The 2013 session runs
from Jan 9 - Feb 22.
Making Your Voice Heard
If all you want to do is comment or vent, it's easy to tweet, fire off an email or write a letter to your local newspaper. But if you are passionate enough to work for change or to elevate an issue out of legislative obscurity, there are ways to do this without making it a full-time job.
As an outsider, the General Assembly can seem like an impentrable fortress. How do you get your voice heard?
Actually, the General Assembly is far more accessible than Congress. It's not unheard of to stop unannounced at your Delegate or Senator's office and get a few minutes of his or her time. While it's true that the legislative session is extremely hectic and that lawmakers are outnumbered 5:1 by professional lobbyists, a constitutent has a special power – the right to vote. So it's best to start with your own representatives; you have two of them, one in the House of Delegates and one in the Senate.
Identify your legislators (at state.va.us)
Caveat: Your Super Power works only if you are a registered voter. If you have not gotten around to registering (shame on you), don't try to fake it. Some legislators know far more about you than you know about them. Some will have voter files that will not only indicate you are registered to vote but how often you vote.
If you don't know your legislator, find someone who does. A legislator is more likely to respond favorably with an introduction from someone they know.
Do some basic research, and you may discover you have some connection to your legislators. Where did they born? Where did they go to college? What do they do professionally? Who are their biggest campaign donors?
It can take a surpringly few number of letters from constituents – as opposed to mass-produced communications churned out by interest groups and phony “grass roots” organizers – to get a legislator's attention.
Legislators are so inundated with email during session. As a result, emails sent to legislators' state-issue email address are usually routed to a legislative aide or intern. Unless you have access to a legislator's personal email, the most most effective form of written communication can be a throwback – a personal, hand-addressed letter sent through the U.S. Postal Service.
Most legislators have two mailing addresses – one used during the General Assembly session and one used the rest of the year.
Mailing Address During Session
- Delegate X, House of Delegates, P.O. Box 406, Richmond, Virginia 23218
- Senator X, Senate of Virginia, P.O. Box 396, Richmond, Virginia 23218
District Mailing Addresses
As a stranger, phoning into a legislator's office at the General Assembly Building often can be a dead end. Members are busy, and each office has several levels of gatekeepers who screen calls:
Secretary: These are part-timers who do not work for the member, but are employees of the House or Senate. They take messages and write letters and keep people away. Avoid the secretary.
Intern: These are college kids who are used to talk or meet with people who are deemed sufficiently unimportant to warrant the time of the Legislative Aide or the member. Avoid the intern.
Legislative Assistant: These are full-time employees of the member who are the ultimate gatekeeper. (They also are know as “legislative aides”) They know the district, handle constituent affairs, often work in the campaign and often trusted advisors. Get to know the Legislative Assistant; he or she is your best friend.

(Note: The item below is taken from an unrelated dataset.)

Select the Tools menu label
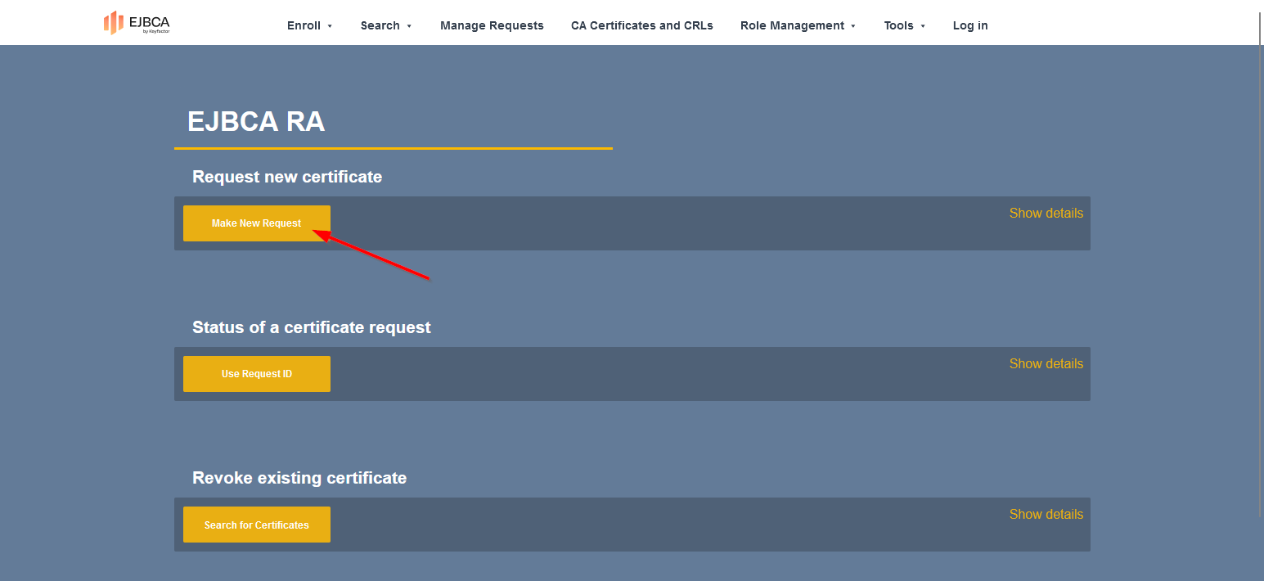This screenshot has width=1264, height=581. (x=898, y=25)
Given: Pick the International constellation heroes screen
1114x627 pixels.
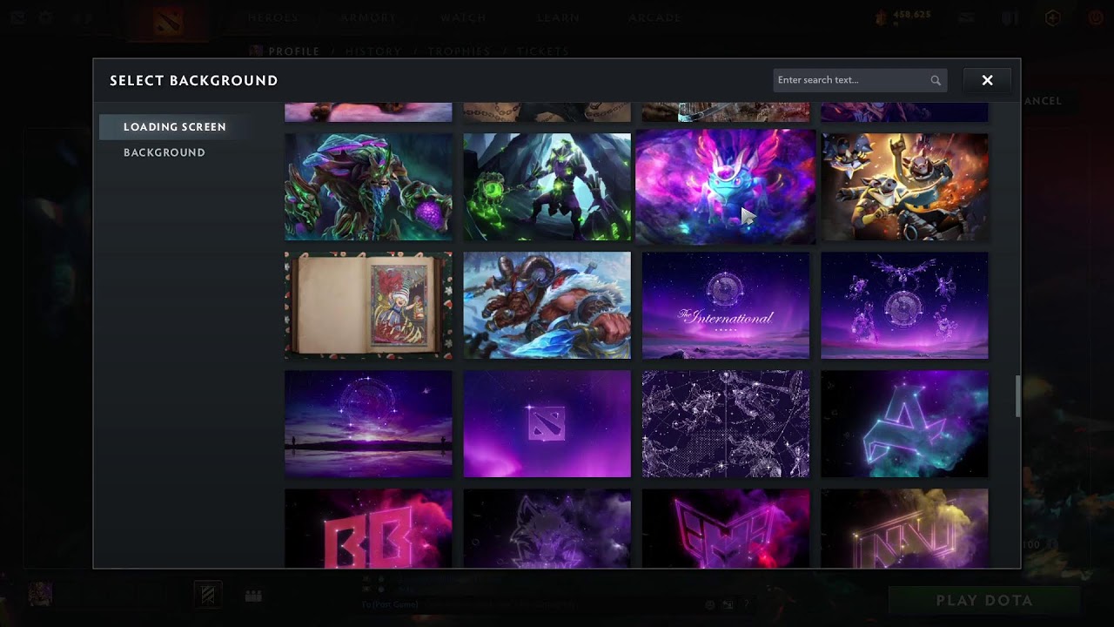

Before you make a cold call, look up the Member and drill down to find the name of his or her Legislative Assistant.
When you dial a Member's office, act like they are expecting your call. Say something like, “Is (Legislative Assistant's first name) there? This is (insert your full name) from (insert a community or neighborhood from the district.)” Say no more. Make it sound like your name and neighborhood speak for itself.
Once you get the Legislative Aide on the phone, you can take it from there. Don't be defensive or rude. Remember, the Legislative Aide is your new best friend.
The most effective way to get things done in the legislature is to join with others who share your particular interest. Start with your neighbors and others in your community. Are there established groups that might be working on the same or similar issues that you could join forces with? Be creative – partners sometimes turn out to be a group that you have very little in common, but on one specific issue you can find common ground.
VPAP maintains a list of groups that are registered to lobby the General Assembly. Search for Coalition Partners
This advice may be too late for this year, but it's always better to contact your legislator several months before the annual General Assembly session begins each January. You are more likely to get an appointment and you will have more time to explain your position or idea. If your representative likes your idea, he or she will need time to submit a bill drafting request before the pre-file deadline in early December.